[Requirement]
Continue the article about Google DeepMind's release of Gemini 3.1 Pro, starting after its last sentence.

[Extracted text]
---*---
Google DeepMind Releases Gemini 3.1 Pro, Claims Top Spot on 12 of 18 Major AI Benchmarks
Google DeepMind's Gemini 3.1 Pro launches with a 2.5x reasoning improvement over its predecessor, topping the ARC-AGI-2 benchmark at 77.1% and ranking first across most tracked evaluations.
Google DeepMind released Gemini 3.1 Pro on February 19, 2026, positioning the model as its most capable general-purpose offering to date. The launch marks a significant step in the ongoing competition among frontier AI labs, with the new model topping 12 of 18 tracked benchmarks and debuting at the same price point as its predecessor.
---*---
[Input data]
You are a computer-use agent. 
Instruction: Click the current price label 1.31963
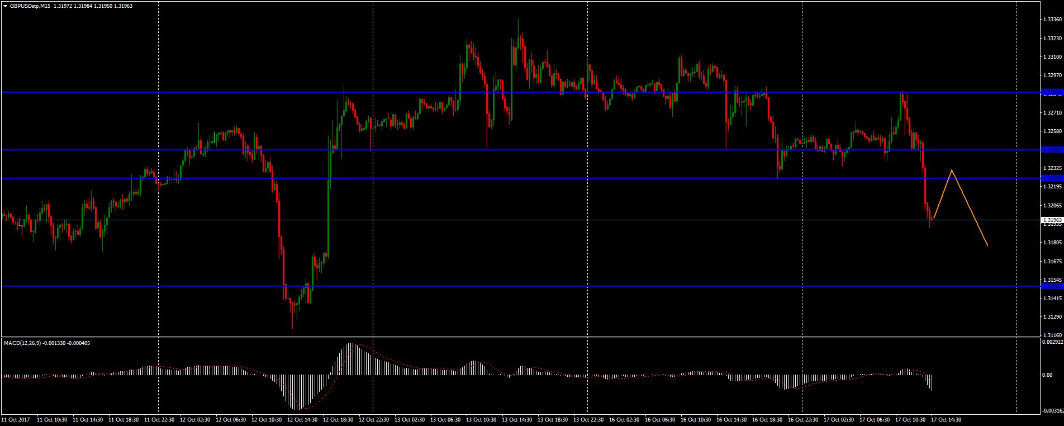[x=1051, y=220]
---*---
[Written reply]
A Substantial Reasoning Leap
The headline metric for Gemini 3.1 Pro is its performance on ARC-AGI-2, a reasoning benchmark designed to evaluate abstract problem-solving that resists rote memorization. According to Google DeepMind’s model card, the model scored 77.1%—more than double the 31.1% achieved by Gemini 3 Pro and a result that exceeds other frontier models on the same evaluation. On GPQA Diamond, a test of scientific knowledge requiring graduate-level expertise, the model reached 94.3%. On SWE-Bench Verified, which measures performance on real-world software engineering tasks, it scored 80.6%.
According to Artificial Analysis, Gemini 3.1 Pro achieves a score of 57 on the Artificial Analysis Intelligence Index, placing it first out of 115 evaluated models—well above the median of 27 for comparable reasoning systems.
On LiveCodeBench Pro, a competitive programming evaluation, the model reached an Elo rating of 2,887, while a RE-Bench score of 1.27 (human-normalized) compared to Gemini 3 Pro’s 1.04 indicates improved performance on machine learning research and development tasks.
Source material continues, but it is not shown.